→ Document extract:
════════════════════
Have you ever discovered something you already knew? I have! After more than ten years of teaching in introductory massage programs, I can confidently say that very few students begin massage school thinking that they will get rich in their new careers! A career in massage is more a way of life than a “job” to many of the therapists I meet. This career tends to attract people who are innately called to heal, those who need to heal themselves, and those searching for something greater than themselves. That said, many massage therapists find themselves giving, and giving, and giving until they find themselves burnt out.
Burnout can happen for many reasons, but they all tend to start with the therapist not monitoring themselves and creating boundaries to protect themselves. Massage therapy is a physically laborious job that comes with inherent risks of injury for therapists who do not practice good body mechanics, who pack too many therapies into a workweek, or those who do not allow enough recoup time between sessions.
In addition to physical burnout, therapists can experience financial or emotional burnout. Massage therapists have to be able to detach from the burdens of the job. Since massage therapists, in general, tend to be “givers,” they often have a difficult time asking for the monetary compensation they need to make a good living without overworking themselves. That giving nature can also result in an inability to leave the office's job, resulting in therapists overworking themselves mentally and emotionally. All of these “burnout” scenarios, when left unchecked, can be career enders!
I have spoken to many therapists who no longer practice massage due to the above types of situations. It isn’t unusual for them to mention how much they miss “that time” in their lives. Which makes sense considering how many therapists feel like massage is part of who they are as a person. It is like a part of them is missing, and for many, they wonder how they can “get back into it” with different results.
To answer this question, we have to identify what went wrong in the first place. What drove the therapist out of practice? Physical pain? Financial stress? Keeping up with the processes of running a business? A combo? Once the therapist understands the core issue, they can custom design their comeback!
If the pressure of running a business was too much, they might do better working in an office or working part-time for one of the mobile massage providers, or maybe they need to start by taking a few business management classes! If they experienced physical burnout from injuries, then they need to identify why that happened. Too many clients? Not enough downtime? Working harder than needed to get the job done? The solution may be working fewer hours or changing techniques. The point is if you know what the problem is, then you can find a solution.
Sometimes the solution doesn’t look like we would expect or, even, how we want it to! Regardless of whether a massage therapist can or cannot re-enter the profession as a practicing therapist, they can participate in the profession at a deep and meaningful level. If you find yourself in this position, remember, there are many ways to keep your connection to the massage therapy profession vibrant and growing!!! You can attend workshops and conventions, volunteer at local events, join meet and greet groups, read fascinating books, share your love of massage with your friends and family, make a point to get a massage once a month and find ways to participate in our community. Once a therapist, always a therapist, for this “job” is full of love and connection, and that never burns out!
════════════════════
Items listed in a dataset:
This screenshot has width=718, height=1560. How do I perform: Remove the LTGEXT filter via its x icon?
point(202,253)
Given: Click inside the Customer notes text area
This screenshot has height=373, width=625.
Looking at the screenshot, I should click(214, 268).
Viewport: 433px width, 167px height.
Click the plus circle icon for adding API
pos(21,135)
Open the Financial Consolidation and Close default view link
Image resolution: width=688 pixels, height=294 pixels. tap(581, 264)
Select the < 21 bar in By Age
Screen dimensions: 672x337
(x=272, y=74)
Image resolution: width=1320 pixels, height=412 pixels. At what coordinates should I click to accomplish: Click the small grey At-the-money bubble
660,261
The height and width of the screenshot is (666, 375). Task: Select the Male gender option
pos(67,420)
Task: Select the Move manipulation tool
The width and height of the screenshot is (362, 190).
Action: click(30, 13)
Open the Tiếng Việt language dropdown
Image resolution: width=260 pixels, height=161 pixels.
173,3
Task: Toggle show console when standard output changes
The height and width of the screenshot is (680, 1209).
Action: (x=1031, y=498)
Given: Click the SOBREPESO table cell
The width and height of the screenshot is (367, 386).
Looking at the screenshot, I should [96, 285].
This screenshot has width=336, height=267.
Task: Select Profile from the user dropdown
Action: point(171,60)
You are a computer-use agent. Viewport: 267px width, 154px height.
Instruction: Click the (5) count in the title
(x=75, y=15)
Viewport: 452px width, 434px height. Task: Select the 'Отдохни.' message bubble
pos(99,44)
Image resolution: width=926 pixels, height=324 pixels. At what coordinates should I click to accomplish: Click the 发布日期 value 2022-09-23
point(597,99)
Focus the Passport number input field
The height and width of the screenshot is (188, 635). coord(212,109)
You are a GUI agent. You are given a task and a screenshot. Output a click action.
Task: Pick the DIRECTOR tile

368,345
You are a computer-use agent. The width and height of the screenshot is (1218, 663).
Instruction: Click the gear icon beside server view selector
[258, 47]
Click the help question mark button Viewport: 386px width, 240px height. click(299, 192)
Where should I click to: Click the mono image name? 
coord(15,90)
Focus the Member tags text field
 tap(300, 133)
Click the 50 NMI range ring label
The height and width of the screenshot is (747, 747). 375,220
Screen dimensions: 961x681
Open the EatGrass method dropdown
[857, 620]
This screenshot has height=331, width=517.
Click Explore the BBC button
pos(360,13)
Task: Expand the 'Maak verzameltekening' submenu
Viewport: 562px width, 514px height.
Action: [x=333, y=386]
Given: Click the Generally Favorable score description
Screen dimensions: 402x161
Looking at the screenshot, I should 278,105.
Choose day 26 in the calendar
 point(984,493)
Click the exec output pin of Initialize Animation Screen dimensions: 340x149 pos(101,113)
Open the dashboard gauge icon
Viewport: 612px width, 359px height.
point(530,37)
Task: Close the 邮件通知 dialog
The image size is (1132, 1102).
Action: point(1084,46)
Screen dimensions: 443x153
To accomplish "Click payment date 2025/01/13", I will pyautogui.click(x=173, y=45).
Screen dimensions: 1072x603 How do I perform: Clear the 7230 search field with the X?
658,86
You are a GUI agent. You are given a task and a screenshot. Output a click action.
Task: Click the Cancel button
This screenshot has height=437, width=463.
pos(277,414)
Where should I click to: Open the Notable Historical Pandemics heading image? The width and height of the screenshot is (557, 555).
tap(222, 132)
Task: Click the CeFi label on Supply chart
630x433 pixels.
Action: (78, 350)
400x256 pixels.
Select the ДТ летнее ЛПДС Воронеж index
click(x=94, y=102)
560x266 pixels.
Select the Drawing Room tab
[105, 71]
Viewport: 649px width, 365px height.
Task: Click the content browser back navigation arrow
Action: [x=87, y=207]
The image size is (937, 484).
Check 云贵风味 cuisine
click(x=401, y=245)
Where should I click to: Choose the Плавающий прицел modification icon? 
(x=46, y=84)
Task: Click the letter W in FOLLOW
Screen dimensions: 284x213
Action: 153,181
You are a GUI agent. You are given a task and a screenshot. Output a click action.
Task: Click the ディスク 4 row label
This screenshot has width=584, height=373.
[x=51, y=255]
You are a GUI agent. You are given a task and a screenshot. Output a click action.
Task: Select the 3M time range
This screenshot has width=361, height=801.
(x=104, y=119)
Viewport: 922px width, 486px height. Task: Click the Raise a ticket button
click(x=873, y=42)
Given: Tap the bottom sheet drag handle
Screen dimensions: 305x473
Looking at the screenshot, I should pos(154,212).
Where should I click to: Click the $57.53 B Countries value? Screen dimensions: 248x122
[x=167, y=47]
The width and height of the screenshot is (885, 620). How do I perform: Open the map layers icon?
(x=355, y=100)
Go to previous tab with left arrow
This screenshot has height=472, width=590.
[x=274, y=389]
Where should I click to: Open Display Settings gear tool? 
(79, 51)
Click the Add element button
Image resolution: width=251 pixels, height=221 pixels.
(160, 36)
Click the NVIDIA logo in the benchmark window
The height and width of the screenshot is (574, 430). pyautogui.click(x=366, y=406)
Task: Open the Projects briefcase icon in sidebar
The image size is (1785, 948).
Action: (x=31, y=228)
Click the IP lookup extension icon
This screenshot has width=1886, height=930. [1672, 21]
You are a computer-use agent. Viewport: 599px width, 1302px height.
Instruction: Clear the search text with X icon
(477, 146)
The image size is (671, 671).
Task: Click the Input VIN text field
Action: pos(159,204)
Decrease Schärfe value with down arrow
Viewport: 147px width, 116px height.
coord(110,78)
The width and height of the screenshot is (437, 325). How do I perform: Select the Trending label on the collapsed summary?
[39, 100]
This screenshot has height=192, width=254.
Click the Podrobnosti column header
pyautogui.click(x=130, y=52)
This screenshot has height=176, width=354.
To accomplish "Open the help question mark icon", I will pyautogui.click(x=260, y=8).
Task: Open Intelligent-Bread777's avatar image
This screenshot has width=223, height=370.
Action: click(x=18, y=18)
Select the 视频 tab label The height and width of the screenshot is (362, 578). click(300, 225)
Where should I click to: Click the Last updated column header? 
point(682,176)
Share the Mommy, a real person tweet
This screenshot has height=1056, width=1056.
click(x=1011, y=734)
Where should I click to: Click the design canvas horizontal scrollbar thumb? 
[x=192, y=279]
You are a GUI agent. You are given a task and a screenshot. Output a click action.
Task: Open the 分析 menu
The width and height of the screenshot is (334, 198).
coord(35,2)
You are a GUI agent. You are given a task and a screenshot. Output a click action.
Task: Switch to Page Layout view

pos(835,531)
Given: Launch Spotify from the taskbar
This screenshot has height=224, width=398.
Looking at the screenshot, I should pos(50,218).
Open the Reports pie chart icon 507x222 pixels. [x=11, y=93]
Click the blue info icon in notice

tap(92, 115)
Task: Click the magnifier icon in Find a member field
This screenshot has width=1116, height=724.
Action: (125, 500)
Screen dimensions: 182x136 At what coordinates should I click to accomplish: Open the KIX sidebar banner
════════════════════
→ Things to do:
**a.** Based on the article on massage therapist burnout, say whether each statement agrees with it. Answer yes or no, and quote the deciding words. (i) The writer has taught in introductory massage programs for over ten years. (ii) Most students enter massage school expecting to become rich. (iii) The article treats burnout as purely physical.
**b.** Set down the passage of the article on massage therapist burnout that starts with "In addition to" and goes on through "be career enders!".

→ Results for each task:
**a.**
(i) Yes: "After more than ten years of teaching in introductory massage programs"
(ii) No: "very few students begin massage school thinking that they will get rich in their new careers!"
(iii) No: "In addition to physical burnout, therapists can experience financial or emotional burnout."

**b.**
In addition to physical burnout, therapists can experience financial or emotional burnout. Massage therapists have to be able to detach from the burdens of the job. Since massage therapists, in general, tend to be “givers,” they often have a difficult time asking for the monetary compensation they need to make a good living without overworking themselves. That giving nature can also result in an inability to leave the office's job, resulting in therapists overworking themselves mentally and emotionally. All of these “burnout” scenarios, when left unchecked, can be career enders!